◆ **Exercise requirements**
When you have gone through the entries below, state how many lines include the word "Task" and write nothing else.
:: Available data ::
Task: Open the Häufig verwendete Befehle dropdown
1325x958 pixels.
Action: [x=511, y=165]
:::
:: Available data ::
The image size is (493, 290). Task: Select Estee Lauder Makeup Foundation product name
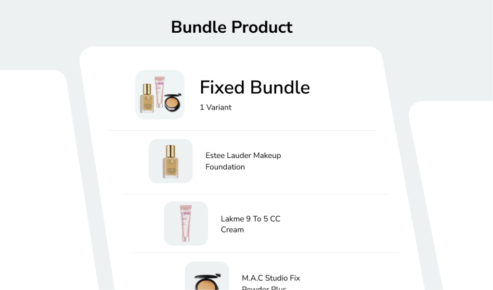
:::
:: Available data ::
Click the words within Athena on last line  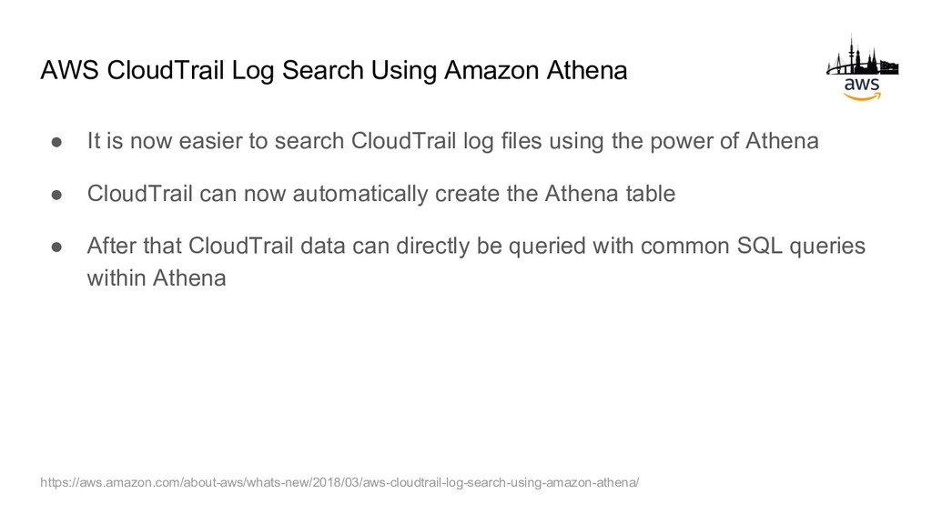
:::
◆ **Answer for this exercise**
2